Today, I am 2 weeks abstinent. Many of the members of my home group made it seem that abstinence was almost impossible & I was afraid I wouldn't be able to achieve it. I also realize that I'm in the "honeymoon phase" of OA & could have a much harder time maintaining my abstinence later on, but I don't see the reality of working the program unless I am giving it 100%. If I'm not abstinent, then I'm not working my program, much like I believe that I can't be working my Al-Anon program if I'm still trying to control the actions of the alcoholics in my life or engaging in other co-dependent behaviors.
I heard someone tell me, the other day, that they were working their program other than the food part and I guess I don't understand that. This is a 12-step program for compulsive overeaters, it's all about "the food part," like AA is all about "the alcohol part." I feel like too many people think that abstinence, or striving to be abstinent or willingness to be abstinent is optional. I understand struggling, I understand that we slip & binge.
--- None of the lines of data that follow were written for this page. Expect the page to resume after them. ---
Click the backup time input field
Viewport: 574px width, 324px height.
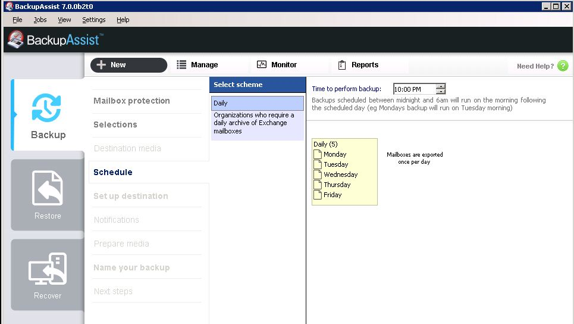tap(414, 89)
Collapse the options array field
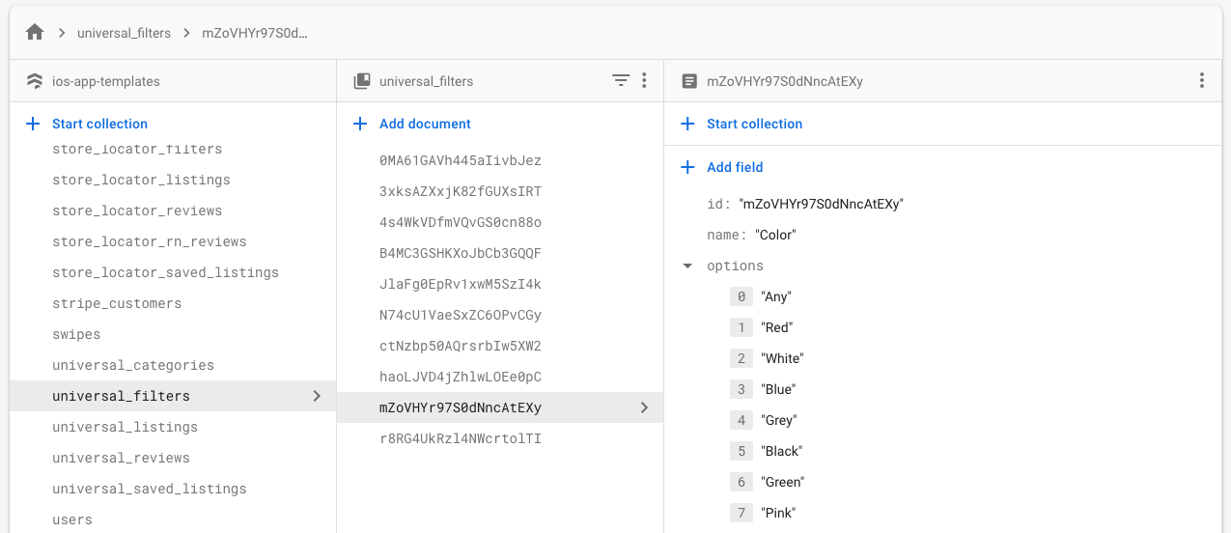Viewport: 1231px width, 533px height. pyautogui.click(x=687, y=266)
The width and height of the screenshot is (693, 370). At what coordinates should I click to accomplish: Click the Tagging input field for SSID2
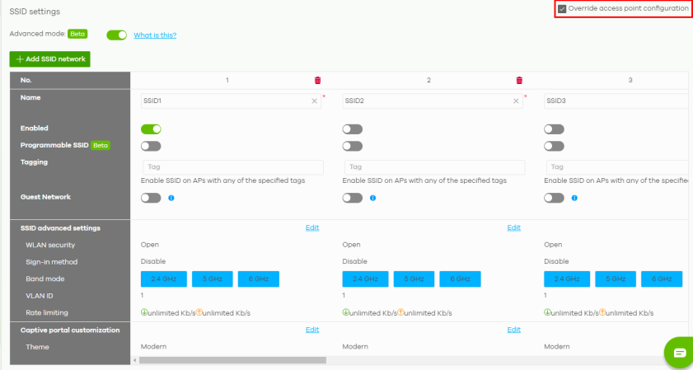click(433, 167)
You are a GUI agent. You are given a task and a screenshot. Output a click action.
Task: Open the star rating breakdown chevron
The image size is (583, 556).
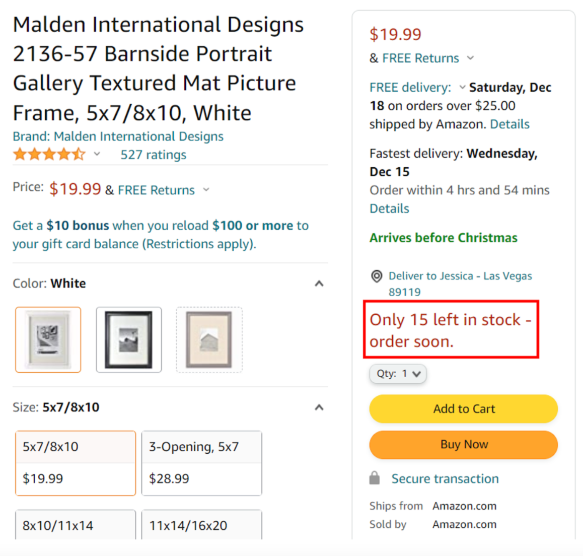[x=97, y=154]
Just don't tell me you're working your program when you're really back in the food. If you're struggling, ask me for help. If you're in the food, tell me, so I can tell you I'll be here for you when you need me. I can't be effective if you're not honest.
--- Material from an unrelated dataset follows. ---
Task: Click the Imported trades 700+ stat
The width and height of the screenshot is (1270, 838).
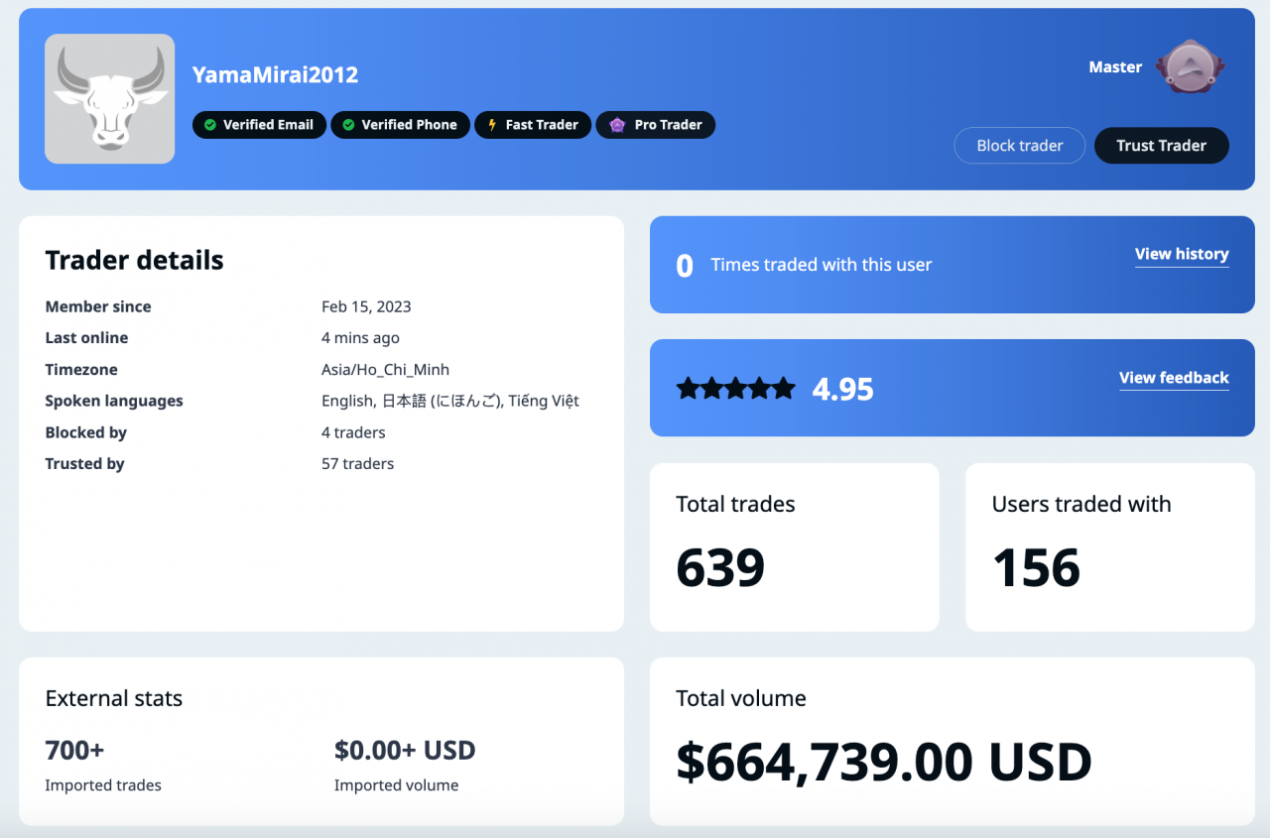Action: (x=74, y=751)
I'm sorry. I'm a little disappointed in that person. We were co-sponsoring & she was doing so well in the beginning & then she suddenly left me hanging. I know she's experiencing a lot of stress in her life and I know that the temptation to go back to our old ways is a strong one during times of immense turmoil. I'm thankful she's at least working her steps right now. I do hope that she'll go back to the beginning & start with #1.
I see no one in my home group who's recovery I want, I do want a sponsor, but I won't settle for one who doesn't have the type of recovery that I need in my life. For me, abstinence MUST be the foundation of my recovery.